[WRITTEN PROBLEM] Extend the SMARTUG tug-boat project description that follows, beginning after its eighth listed goal.

[DOCUMENT EXCERPT]
══════════════════════════════
The SMARTUG project is a Research project that the CINTRANAVAL Group is developing in cooperation with the firms SCHOTTEL-GmbH and INDUSTRIAS FERRI.

The goals of this project are to contribute to the sector with ideas that could improve the current state-of-the-art in the tug-boats design in the following aspects:

1. To reduce the environmental footprint of the tug-boat during her operation.

2. To increase the safety of the crew (and personnel) working onboard this kind of vessels.

3. To increase the safety of the vessel, herself, against possible damage.

4. To increase the energy efficiency of the tug-boat.

5. To increase the comfort of the people that have to live onboard the vessel.

6. o increase the performance of the vessel, compared with other vessels of the same size, thereby increasing the safe operating assistance provided to other vessels.

7.      To reduce the operation costs of the vessel, reducing the overhauling costs.

8.      To keep the construction cost at the same level as a conventional vessel of the same size and performance.
══════════════════════════════
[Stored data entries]
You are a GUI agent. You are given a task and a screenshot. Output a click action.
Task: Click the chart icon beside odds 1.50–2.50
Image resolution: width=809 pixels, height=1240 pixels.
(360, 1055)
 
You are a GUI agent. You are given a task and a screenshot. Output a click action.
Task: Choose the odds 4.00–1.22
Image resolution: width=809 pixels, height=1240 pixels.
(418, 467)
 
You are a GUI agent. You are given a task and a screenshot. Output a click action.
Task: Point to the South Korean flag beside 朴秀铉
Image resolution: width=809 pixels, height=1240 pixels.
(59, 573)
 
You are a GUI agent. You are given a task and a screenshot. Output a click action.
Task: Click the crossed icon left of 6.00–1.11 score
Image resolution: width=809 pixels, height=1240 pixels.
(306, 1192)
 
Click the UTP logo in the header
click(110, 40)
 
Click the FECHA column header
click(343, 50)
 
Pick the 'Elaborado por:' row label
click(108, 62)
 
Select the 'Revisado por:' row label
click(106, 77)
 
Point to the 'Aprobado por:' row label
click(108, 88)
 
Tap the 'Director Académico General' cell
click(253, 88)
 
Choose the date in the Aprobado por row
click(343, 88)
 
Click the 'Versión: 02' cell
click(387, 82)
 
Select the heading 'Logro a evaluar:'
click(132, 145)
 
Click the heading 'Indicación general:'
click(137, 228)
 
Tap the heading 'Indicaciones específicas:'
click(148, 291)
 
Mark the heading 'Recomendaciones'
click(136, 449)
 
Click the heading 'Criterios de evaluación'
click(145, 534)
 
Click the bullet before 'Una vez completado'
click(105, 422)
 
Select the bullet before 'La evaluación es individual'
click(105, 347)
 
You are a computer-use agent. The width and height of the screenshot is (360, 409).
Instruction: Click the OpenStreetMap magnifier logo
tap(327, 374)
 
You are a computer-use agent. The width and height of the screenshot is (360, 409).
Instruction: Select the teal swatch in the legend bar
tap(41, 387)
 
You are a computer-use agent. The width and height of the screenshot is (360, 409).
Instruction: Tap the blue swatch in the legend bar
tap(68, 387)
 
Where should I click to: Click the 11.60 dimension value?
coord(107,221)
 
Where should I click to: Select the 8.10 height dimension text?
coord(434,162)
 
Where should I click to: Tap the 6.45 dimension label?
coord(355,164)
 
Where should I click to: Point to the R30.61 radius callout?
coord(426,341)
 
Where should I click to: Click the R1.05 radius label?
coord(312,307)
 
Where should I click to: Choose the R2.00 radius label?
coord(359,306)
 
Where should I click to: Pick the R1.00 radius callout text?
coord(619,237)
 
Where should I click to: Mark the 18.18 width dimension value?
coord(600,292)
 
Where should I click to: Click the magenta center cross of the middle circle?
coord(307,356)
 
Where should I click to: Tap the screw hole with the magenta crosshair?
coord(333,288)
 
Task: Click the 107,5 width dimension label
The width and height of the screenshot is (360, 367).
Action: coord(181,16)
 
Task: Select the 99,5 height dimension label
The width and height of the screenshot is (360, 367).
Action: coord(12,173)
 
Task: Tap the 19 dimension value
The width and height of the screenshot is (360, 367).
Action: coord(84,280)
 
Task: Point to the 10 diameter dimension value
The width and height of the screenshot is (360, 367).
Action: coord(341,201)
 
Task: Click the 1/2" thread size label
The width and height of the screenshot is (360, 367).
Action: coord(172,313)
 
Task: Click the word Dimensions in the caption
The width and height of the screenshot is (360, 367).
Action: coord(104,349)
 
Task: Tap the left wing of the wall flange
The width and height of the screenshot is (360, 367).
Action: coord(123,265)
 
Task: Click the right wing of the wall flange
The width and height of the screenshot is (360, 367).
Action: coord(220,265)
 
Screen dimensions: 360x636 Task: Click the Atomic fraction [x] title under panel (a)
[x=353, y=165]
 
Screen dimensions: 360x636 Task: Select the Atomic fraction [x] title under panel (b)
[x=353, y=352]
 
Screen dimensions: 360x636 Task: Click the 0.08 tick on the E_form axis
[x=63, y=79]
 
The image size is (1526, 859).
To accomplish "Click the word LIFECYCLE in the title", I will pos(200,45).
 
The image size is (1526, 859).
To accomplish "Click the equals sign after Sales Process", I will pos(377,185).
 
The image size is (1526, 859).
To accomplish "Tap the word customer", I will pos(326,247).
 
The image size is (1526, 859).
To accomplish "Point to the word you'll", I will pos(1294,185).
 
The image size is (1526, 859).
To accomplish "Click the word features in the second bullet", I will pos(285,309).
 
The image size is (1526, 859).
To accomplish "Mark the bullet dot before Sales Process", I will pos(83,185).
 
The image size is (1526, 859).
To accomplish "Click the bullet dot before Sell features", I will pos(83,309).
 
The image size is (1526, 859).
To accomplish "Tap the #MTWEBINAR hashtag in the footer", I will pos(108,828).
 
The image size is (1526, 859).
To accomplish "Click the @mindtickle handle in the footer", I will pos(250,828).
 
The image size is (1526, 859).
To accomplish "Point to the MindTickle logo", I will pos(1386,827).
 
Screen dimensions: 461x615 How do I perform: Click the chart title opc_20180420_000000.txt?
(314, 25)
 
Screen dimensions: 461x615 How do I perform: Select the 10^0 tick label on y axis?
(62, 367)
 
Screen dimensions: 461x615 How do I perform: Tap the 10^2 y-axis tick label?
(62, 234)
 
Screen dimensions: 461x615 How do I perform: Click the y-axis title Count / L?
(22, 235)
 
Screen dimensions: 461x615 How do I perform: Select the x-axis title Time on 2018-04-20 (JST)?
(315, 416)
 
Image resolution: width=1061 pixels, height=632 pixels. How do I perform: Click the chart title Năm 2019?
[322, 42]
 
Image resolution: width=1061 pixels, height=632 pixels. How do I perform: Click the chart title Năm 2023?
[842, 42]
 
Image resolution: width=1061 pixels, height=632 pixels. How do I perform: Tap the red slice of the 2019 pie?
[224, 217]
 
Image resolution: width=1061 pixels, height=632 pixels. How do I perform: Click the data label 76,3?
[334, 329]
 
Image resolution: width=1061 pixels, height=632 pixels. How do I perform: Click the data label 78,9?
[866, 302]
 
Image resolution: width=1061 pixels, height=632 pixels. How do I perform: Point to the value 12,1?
══════════════════════════════
[RESULT FOR THIS TASK]
For this purpose, the market trends were analyzed and some European Owners considered as relevant in the sector were contacted in order to know their needs and concerns.

An analysis of their responses indicated that the tug-boat that best fits the objectives of this study would be a tug-boat designed for harbour operations, with deep sea towage capability. The most interesting features would include Escort capability, high manoeuvrability, an external fire-fighting system, a reduced crew, and a Bollard Pull of approximately 80 t.

Another important feature would be to have a standard operation time of about 1500 h/year. Consequently, an Operative Profile has been determined, in terms of Total Required Propulsion Power, as shown in the following figure.

Fig 0.1

This document will be focused on the analysis of different propulsion configurations for a tug-boat of the above mentioned particulars and in accordance to the mentioned operative profile.

For the different propulsion alternatives, the Rate of Propulsion Engines will be analyzed, as well as the TBO (Time Between Overhauls). Additionally, the fuel consumption of the different options will be analyzed.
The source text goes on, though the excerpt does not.